Grande idiota de olhos azuis gelo, cabelos brilhantes e maxilar definido. Aqueles cabelos cortados rebeldes e a barba mal aparada davam uma visão perigosa de seu rosto. Muito perigosa

Já fazia uma hora desde que caminhávamos pela aquela floresta densa e interminável em pleno silêncio.

Ele não ousara dizer uma palavra e eu tinha vontade de estrangulá-lo. Me subestimar era burrice, mas ele que arque com as consequências de sua imbecilidade depois

Eu sabia. Eu sabia que minha loba era pequena

E só eu sei o que tive que fazer para chegar onde cheguei. Para assumir meu lugar como líder de uma rebelião que eu sequer havia começado, para proteger um povo que um dia chamei de família

Eu nasci no Sul e meu coração pertencia a ele, independente de quanto tempo fiquei fora ou de quando me isolei do mundo com a morte de meus pais

Eu sofri e o fiz sozinha. Mas todos os dias eu tinha que provar minha força, tinha que provar quem eu era. Tinha que ser criativa sobre como derrotar homens e lobos com o dobro de meu tamanho

E eu descobri

E eu derrotei

Um por um eles caíram aos meus pés conforme minha vontade, e depois que tive o vislumbre do que eu poderia ser, nunca mais parei de treinar

E se um cara que eu sequer conheço fosse me subestimar, o problema era, literalmente, todo dele. Não ouviria conselhos de um homem que passou anos em uma cela de maneira submissa

Mas, subitamente, sinto uma mão em meu cotovelo me impedindo de caminhar. Olho para trás notando o homem com as sobrancelhas erguidas e um sorriso de convencimento no rosto.

Só quando ele encara o enorme buraco em que eu estava prestes a cair que recuo da beirada, bufando.

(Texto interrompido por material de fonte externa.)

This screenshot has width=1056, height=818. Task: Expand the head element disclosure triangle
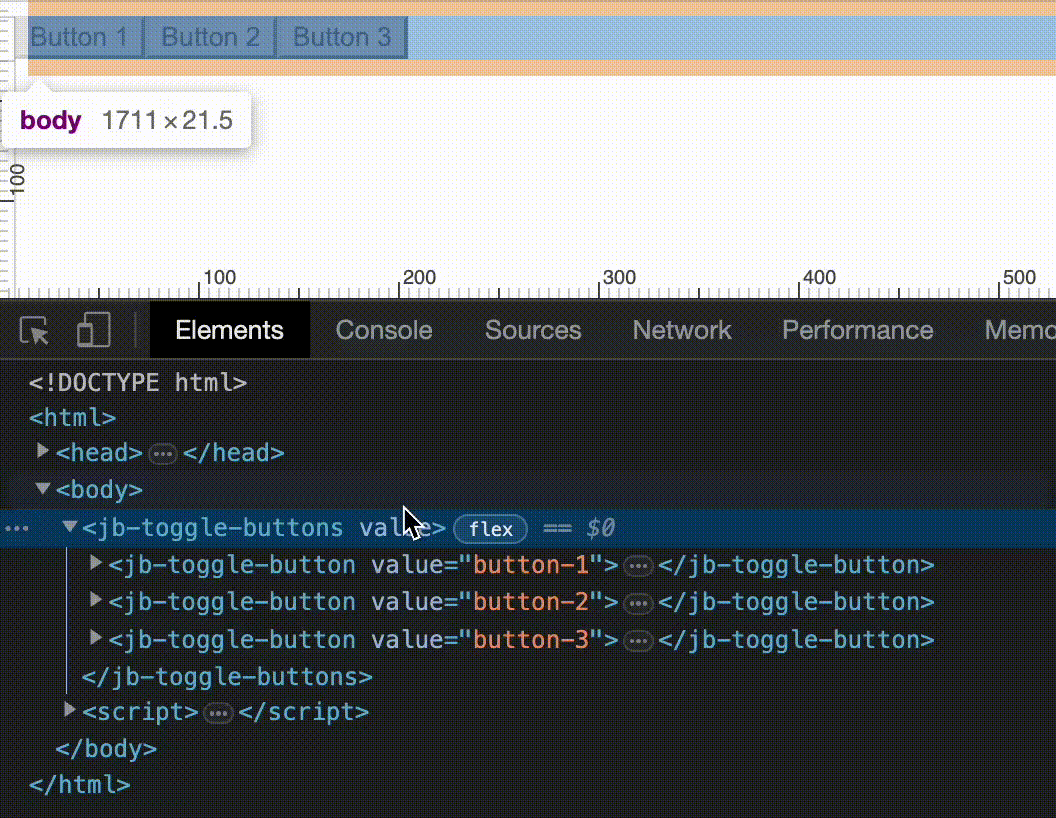(x=42, y=451)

Ele tinha me salvado. De novo.

Eu odeio isso

Tinha vontade de me jogar no buraco propositalmente e dizer: "era meu plano desde o início cair aqui, então você não me ajudou em nada". E eu juro que o faria se não tivesse tão desesperada para me localizar e definir um caminho certeiro até minha alcateia.

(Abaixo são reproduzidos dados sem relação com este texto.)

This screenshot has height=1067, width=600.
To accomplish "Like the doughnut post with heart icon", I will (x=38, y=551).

Me agacho no chão analisando a profundidade e percebendo que era uma armadilha não só para animais, mas para pessoas distraídas

Pessoas como eu

As folhas secas não já cobriam a armadilha mais, revelando que alguém mexera na mesma há pouco tempo

Encaro algumas pegadas do lado direito e analiso as marcas no fundo do buraco

-Estamos à Noroeste da Alcateia Central-constato me levantando e vejo que o olhar convencido dele de quem "acabou de salvar minha vida" agora era substituído por um surpreso

-Tem certeza?

-Armadilhas assim são colocadas por povos que caçam sem muito esforço-constato- e as pegadas indicam que as pessoas estão a Leste daqui. Quando cacei também notei o grupo de cervos, eles vem para cá nessa época do ano pelo estado das plantações dessa região

Eu conhecia bem as regiões porque precisava saber quais alcateias possuíam rebeldes e pessoas dispostas a lutar contra o supremo. Eu viaja à noite por terras como essas e se conseguia me localizar com apenas a luz da lua, eu definitivamente conseguia me localizar agora.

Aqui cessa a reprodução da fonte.